Fig. 1 The 12 Principles of Green Chemistry.

Substances

When considering the substances used in a chemical process, there are many encouraging case studies, including the move away from the regular use of benzene,¹ as a consequence of its health concerns, and away from carbon tetrachloride, as a consequence of its harm to the ozone layer, and from a legislation perspective, as a direct result of the Montreal protocol.² Focus has since fallen on other chlorinated solvents, such as dichloroethane (DCE), which is listed as a Substance of Very High Concern and is included in the candidate list for authorisation under EU Registration, Evaluation, Authorisation & Restriction of Chemicals (REACH) legislation;³ and increasingly on chloroform and dichloromethane (DCM), solvents that are suspected of causing cancer.
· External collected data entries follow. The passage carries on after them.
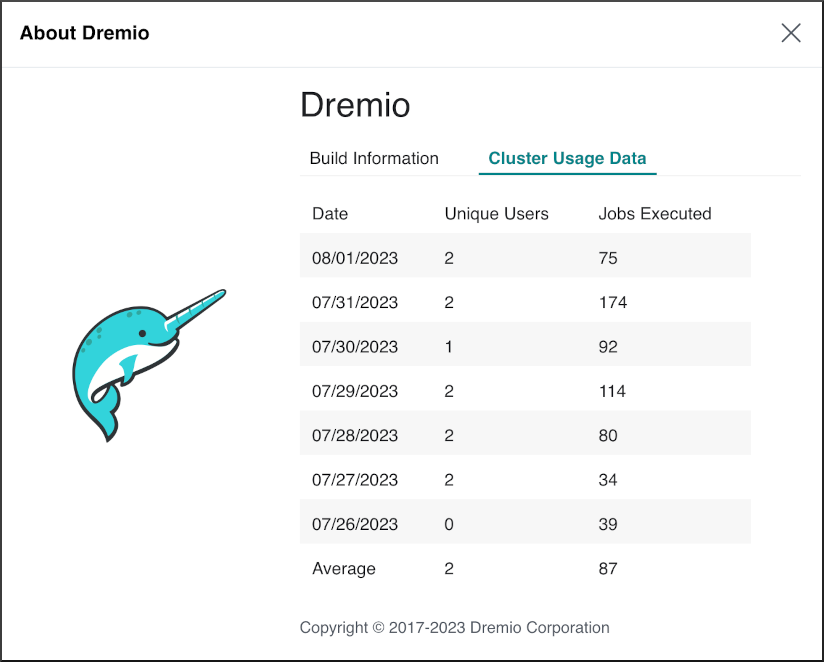The width and height of the screenshot is (824, 662).
Task: Click the About Dremio dialog title
Action: [85, 33]
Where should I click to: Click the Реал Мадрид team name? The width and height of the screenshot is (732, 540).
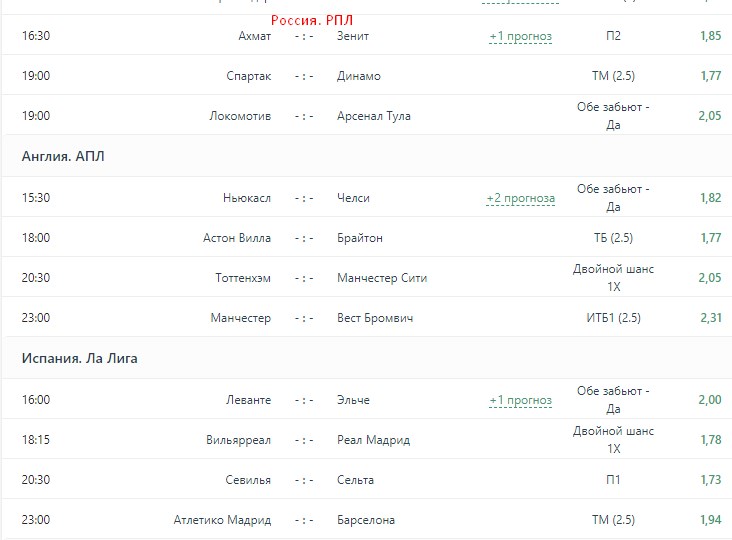pyautogui.click(x=373, y=440)
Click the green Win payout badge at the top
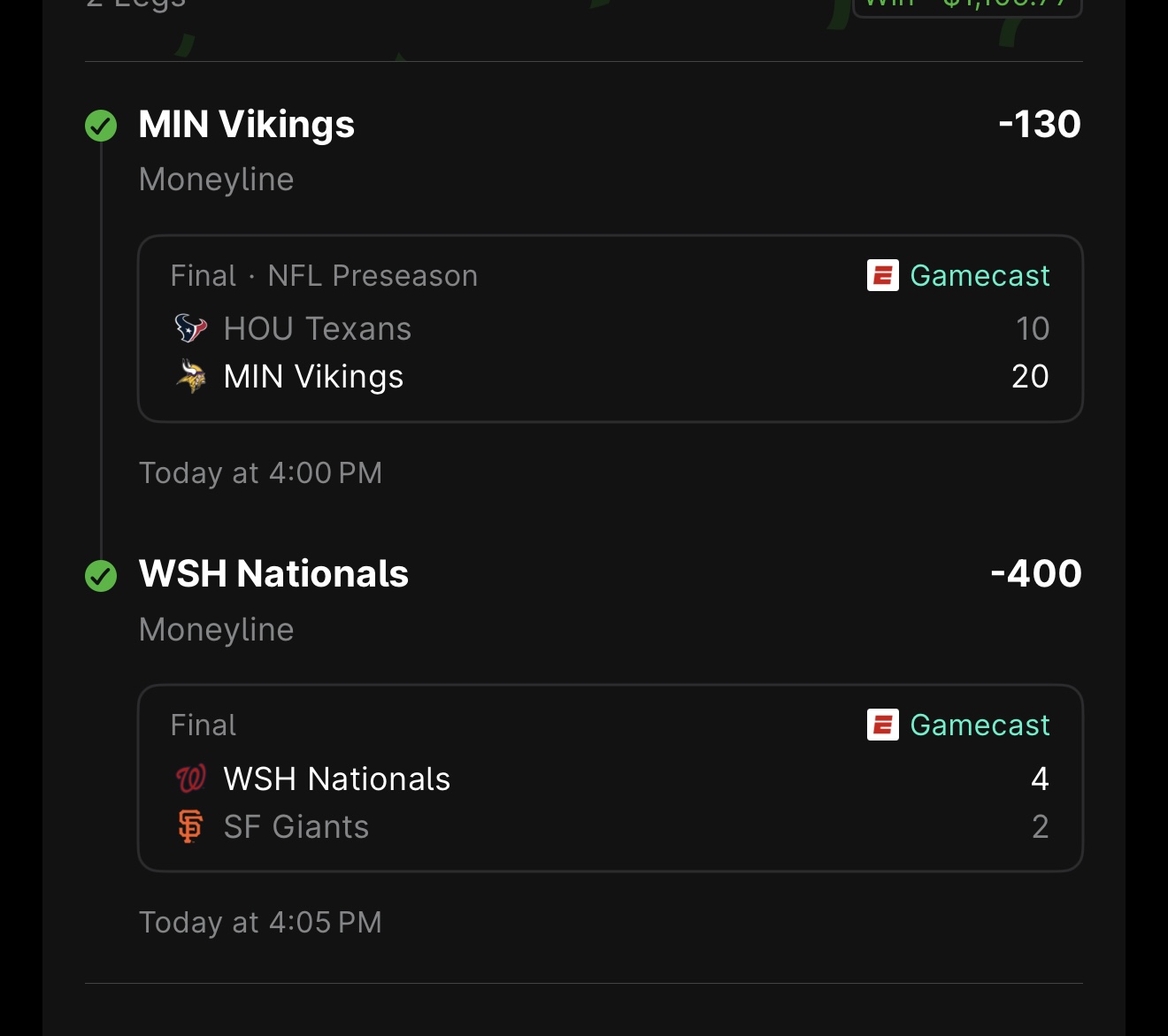Screen dimensions: 1168x1036 click(966, 6)
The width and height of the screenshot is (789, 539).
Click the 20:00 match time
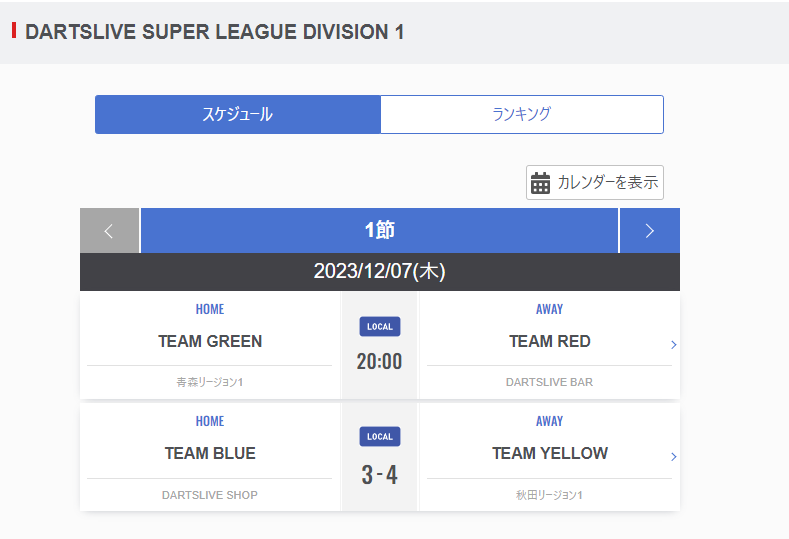(379, 361)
Recent years have also seen a plethora of guides advising on the overall choice of solvents in the pharmaceutical industry,⁴ solvents for chromatography,⁵ and solvents for specific reaction transformations such as amide formation⁶ or reductive amination.⁷

When considering reagents, here too guides are becoming more widespread.⁸ For a range of different transformations, chemists are encouraged to think of the sustainability impact of different substance choices. However, this is far from a solved problem. Further exemplification of the scope and limitations of greener solvents and reagents (as well as a consistent assessment of their merits, failings and emphasis of their unknown qualities from a sustainability perspective) is required to enable further advances.

Forms of a substance

When considering the form of the substance used in a chemical process, many chemists will be familiar with the well documented advantages and increasing use of supercritical fluids, either as a reaction medium⁹ or for purification.¹⁰

However, choices about the forms of substances used may also manifest themselves in more mundane aspects of the day to day running of a laboratory. Such choices may be as simple as choosing 60% NaH in mineral oil by default, rather than the more flammable 95% dispersion; using pre-packed silica gel columns for chromatography rather than exposing chemists to the risks of particulate silica when packing their own columns; or ordering reagents in solution in preferred solvents, for example ordering Grignard reagents in 2-methyl tetrahydrofuran (2-MeTHF) rather than tetrahydrofuran (THF),¹¹ or propane phosphonic acid anhydride (T3P) in ethyl acetate rather than dimethyl formamide.

If the form of a substance is presumed to include its pack size, then this principle may even be at play in prosaic decisions about the quantities of materials bought. For example, chemists should consider minimising the environmental and financial costs of storage and disposal by minimising quantities bought, and there are some arrangements where chemical suppliers supply only the exact amounts to be needed for a given reaction. It may even extend to choices such as purchasing easily transferred pellets of solid carbon dioxide rather than large blocks which may cause ergonomic issues on transfer and use.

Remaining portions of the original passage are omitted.